É m livro que reúne mitos da cultura Desana, povo indígena que vive na região do Rio Negro (norte do Brasil). As histórias foram narradas por Umusi Pãrõkumu, transcritas para o desana e depois traduzidas para o português por Tõrãmü Kehíri.
É uma obra que supera o interesse antropológico. Eu li como literatura. O estilo, que vem da oralidade, é inimitável. É uma fonte original pra literatura brasileira.
Nada mais natural do que buscar a originalidade nas narrativas dos povos originários. E nada mais natural do que buscar num livro desses, que trata exatamente da origem de tudo.
O título é honesto e eloquente. E o livro todo vai no mesmo tom:
“No princípio o mundo não existia. As trevas cobriam tudo. Enquanto não havia nada, apareceu uma mulher por si mesma. Isso aconteceu no meio das trevas. Ela apareceu sustentando-se sobre o seu banco de quartzo branco.”
Viemos todos de uma mulher. Óbvio, né?
“Haviam coisas misteriosas para ela criar-se por si mesma. Haviam seis coisas misteriosas: um banco de quartzo branco, uma forquilha para segurar o cigarro, uma cuia de ipadu, o suporte desta cuia de ipadu, uma cuia de farinha de tapioca e o suporte desta cuia.”
Aí que está a literatura.
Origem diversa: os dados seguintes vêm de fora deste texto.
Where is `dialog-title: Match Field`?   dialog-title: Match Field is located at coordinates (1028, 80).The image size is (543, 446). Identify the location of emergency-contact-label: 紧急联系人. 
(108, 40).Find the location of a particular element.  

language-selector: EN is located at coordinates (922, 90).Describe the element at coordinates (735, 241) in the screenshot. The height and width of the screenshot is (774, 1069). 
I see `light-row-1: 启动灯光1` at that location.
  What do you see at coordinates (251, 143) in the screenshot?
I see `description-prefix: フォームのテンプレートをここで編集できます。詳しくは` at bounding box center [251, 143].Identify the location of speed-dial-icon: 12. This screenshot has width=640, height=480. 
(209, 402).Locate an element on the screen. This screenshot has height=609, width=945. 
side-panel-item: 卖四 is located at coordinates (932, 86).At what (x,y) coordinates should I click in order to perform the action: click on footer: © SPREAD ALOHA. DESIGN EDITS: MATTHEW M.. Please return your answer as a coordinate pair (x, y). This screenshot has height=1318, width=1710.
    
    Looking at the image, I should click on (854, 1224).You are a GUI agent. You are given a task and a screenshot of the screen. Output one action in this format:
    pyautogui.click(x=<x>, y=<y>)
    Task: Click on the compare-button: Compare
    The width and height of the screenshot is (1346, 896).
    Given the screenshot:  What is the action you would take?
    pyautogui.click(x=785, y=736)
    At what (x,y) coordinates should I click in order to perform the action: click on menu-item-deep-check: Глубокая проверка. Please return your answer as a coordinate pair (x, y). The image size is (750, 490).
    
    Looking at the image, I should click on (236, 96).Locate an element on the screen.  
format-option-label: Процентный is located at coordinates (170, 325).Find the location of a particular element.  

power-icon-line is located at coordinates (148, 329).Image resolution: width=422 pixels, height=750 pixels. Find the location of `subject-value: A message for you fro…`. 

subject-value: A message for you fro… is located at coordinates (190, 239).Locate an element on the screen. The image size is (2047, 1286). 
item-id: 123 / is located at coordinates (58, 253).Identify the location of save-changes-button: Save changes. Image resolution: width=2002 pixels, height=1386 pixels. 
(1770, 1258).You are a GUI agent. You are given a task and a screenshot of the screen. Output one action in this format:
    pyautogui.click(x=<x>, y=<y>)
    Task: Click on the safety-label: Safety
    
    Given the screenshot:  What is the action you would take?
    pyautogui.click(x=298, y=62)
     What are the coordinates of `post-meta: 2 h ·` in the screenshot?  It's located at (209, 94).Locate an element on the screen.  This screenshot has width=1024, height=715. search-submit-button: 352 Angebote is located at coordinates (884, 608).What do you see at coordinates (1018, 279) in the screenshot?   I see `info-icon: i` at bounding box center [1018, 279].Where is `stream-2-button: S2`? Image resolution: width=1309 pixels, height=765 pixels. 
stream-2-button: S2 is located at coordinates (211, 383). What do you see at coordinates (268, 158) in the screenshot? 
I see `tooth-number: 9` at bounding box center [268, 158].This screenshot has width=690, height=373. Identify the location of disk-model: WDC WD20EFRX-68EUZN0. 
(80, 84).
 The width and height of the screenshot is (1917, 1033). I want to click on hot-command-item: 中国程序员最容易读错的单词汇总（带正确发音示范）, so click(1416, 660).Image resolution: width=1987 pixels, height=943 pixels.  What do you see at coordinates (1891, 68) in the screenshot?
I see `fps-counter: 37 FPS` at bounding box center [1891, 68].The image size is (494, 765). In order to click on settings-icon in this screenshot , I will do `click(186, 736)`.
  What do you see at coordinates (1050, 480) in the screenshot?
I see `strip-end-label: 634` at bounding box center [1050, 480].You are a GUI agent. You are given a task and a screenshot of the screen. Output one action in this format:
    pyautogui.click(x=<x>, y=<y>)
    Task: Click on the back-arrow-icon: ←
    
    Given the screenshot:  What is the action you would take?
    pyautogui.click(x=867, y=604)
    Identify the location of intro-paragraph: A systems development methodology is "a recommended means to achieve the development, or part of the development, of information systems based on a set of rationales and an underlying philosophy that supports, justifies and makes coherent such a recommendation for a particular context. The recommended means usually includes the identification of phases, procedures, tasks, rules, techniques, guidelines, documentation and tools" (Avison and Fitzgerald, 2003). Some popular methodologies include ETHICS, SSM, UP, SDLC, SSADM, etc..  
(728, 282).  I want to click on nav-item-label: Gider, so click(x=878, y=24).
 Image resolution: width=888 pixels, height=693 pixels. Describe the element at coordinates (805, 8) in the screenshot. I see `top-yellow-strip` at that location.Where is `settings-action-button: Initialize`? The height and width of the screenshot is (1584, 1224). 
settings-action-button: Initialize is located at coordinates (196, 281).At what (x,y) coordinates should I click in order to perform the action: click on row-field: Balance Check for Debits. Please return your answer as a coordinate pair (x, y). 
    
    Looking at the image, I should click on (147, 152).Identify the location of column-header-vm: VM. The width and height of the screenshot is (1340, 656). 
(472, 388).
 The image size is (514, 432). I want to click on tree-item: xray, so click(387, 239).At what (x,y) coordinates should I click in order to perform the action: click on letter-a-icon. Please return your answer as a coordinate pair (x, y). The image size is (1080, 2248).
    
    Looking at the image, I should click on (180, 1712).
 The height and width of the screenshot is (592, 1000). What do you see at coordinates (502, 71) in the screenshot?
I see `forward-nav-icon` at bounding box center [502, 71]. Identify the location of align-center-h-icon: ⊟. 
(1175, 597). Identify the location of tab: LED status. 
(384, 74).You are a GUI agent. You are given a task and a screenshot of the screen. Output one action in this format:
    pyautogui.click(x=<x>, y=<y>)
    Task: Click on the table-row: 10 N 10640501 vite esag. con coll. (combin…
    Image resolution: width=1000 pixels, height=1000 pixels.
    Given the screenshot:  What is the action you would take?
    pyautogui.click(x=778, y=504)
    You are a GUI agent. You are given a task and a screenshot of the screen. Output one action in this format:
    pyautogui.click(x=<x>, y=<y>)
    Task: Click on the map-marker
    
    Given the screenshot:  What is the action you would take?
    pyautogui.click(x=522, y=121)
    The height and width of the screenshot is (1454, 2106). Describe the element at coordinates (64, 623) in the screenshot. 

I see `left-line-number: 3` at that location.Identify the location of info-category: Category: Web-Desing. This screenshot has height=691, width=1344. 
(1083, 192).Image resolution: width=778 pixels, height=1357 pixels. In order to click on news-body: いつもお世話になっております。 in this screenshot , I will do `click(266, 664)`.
Fazer o mundo com coisas misteriosas e simples como cuias, forquilhas, cigarros e aliterações: um banco de quartzo branco. Não sei como isso soa em desana, mas em português é pura poesia.
Antes o mundo não existia tem esse ar ao mesmo tempo sólido e leve de livro necessário. É raro. No Brasil, me vem agora à mente o Quarto de despejo, da Carolina Maria de Jesus. Um livro necessário é aquele que foi escrito porque o autor precisava escrever. E é também aquele livro que, se a gente não ler, vai ficar uma lacuna na nossa formação intelectual, social, emocional. E necessário é aquele texto que é assim porque não poderia ser diferente.
A literatura é uma mistura de assunto interessante com forma única de expressão. Nesse caso, não se trata só de uma obra relevante para quem se interessa pela temática indígena. É um baita texto, uma materialização radical da língua portuguesa. Belo exemplo de como a tradução contribui pra ampliar o repertório de formas e temas.
Parece que é um dos primeiros livros escritos por indígenas. Talvez seja o primeiro. Então deverá constar nas novas histórias da literatura brasileira como fundamental. Também tem a vantagem de escapar à ideia de que a literatura indígena se volta demais pro público infanto-juvenil. Antes o mundo não existia tem palavrão, tem cenas sexuais criativas. Tem aquele causo do cara que engole pessoas pelo cu. E tem a história da cobra canoa, um meio de transporte seguro, que está aí levando gente e povoando o mundo desde que Yebá Buró criou o mundo com seu cigarro.